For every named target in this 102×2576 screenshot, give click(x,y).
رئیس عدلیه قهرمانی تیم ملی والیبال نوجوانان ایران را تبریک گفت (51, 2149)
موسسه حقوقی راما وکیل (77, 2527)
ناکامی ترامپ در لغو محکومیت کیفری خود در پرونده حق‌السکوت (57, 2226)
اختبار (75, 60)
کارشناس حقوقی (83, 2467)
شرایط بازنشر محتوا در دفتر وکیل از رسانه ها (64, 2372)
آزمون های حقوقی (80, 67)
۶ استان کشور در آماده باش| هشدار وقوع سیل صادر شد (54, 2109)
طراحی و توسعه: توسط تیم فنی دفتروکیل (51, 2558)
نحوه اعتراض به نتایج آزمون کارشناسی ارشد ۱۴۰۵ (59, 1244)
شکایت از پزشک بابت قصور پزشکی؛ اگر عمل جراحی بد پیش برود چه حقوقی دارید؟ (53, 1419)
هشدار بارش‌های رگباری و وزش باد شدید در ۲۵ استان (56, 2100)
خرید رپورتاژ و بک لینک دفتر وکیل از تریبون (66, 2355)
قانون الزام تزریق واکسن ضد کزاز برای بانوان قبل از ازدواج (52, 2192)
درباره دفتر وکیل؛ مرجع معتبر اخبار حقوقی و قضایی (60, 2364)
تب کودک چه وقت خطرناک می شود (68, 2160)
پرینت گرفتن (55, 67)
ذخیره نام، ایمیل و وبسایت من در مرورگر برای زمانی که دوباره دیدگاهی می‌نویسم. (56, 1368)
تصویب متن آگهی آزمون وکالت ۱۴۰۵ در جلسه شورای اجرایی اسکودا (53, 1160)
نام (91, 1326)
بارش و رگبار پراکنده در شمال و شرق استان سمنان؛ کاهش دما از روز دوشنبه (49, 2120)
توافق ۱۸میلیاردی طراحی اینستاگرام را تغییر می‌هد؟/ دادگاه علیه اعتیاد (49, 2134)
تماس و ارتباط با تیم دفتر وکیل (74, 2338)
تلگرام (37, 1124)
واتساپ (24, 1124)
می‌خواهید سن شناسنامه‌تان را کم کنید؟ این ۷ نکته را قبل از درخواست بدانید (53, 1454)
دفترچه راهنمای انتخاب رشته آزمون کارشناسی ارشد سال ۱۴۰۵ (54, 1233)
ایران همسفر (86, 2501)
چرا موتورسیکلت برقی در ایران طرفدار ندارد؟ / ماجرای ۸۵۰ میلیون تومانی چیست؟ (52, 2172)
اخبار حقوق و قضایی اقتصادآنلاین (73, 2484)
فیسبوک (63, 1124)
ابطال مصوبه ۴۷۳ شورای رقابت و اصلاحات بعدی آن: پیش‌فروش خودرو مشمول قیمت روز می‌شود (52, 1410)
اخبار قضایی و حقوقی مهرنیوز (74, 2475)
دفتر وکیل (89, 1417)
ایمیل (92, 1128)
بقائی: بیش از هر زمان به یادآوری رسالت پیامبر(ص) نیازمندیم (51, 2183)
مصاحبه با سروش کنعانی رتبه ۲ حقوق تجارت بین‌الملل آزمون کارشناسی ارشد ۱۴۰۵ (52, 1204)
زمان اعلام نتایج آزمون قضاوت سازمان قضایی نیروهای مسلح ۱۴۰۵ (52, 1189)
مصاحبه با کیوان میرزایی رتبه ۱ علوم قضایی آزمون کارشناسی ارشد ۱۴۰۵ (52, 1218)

> Assignment
Return only the lines between the one holding "اختبار (75, 60)" and the one holding "ایران همسفر (86, 2501)", inclusive, exactly as they appear above.

> Written answer
اختبار (75, 60)
کارشناس حقوقی (83, 2467)
شرایط بازنشر محتوا در دفتر وکیل از رسانه ها (64, 2372)
آزمون های حقوقی (80, 67)
۶ استان کشور در آماده باش| هشدار وقوع سیل صادر شد (54, 2109)
طراحی و توسعه: توسط تیم فنی دفتروکیل (51, 2558)
نحوه اعتراض به نتایج آزمون کارشناسی ارشد ۱۴۰۵ (59, 1244)
شکایت از پزشک بابت قصور پزشکی؛ اگر عمل جراحی بد پیش برود چه حقوقی دارید؟ (53, 1419)
هشدار بارش‌های رگباری و وزش باد شدید در ۲۵ استان (56, 2100)
خرید رپورتاژ و بک لینک دفتر وکیل از تریبون (66, 2355)
قانون الزام تزریق واکسن ضد کزاز برای بانوان قبل از ازدواج (52, 2192)
درباره دفتر وکیل؛ مرجع معتبر اخبار حقوقی و قضایی (60, 2364)
تب کودک چه وقت خطرناک می شود (68, 2160)
پرینت گرفتن (55, 67)
ذخیره نام، ایمیل و وبسایت من در مرورگر برای زمانی که دوباره دیدگاهی می‌نویسم. (56, 1368)
تصویب متن آگهی آزمون وکالت ۱۴۰۵ در جلسه شورای اجرایی اسکودا (53, 1160)
نام (91, 1326)
بارش و رگبار پراکنده در شمال و شرق استان سمنان؛ کاهش دما از روز دوشنبه (49, 2120)
توافق ۱۸میلیاردی طراحی اینستاگرام را تغییر می‌هد؟/ دادگاه علیه اعتیاد (49, 2134)
تماس و ارتباط با تیم دفتر وکیل (74, 2338)
تلگرام (37, 1124)
واتساپ (24, 1124)
می‌خواهید سن شناسنامه‌تان را کم کنید؟ این ۷ نکته را قبل از درخواست بدانید (53, 1454)
دفترچه راهنمای انتخاب رشته آزمون کارشناسی ارشد سال ۱۴۰۵ (54, 1233)
ایران همسفر (86, 2501)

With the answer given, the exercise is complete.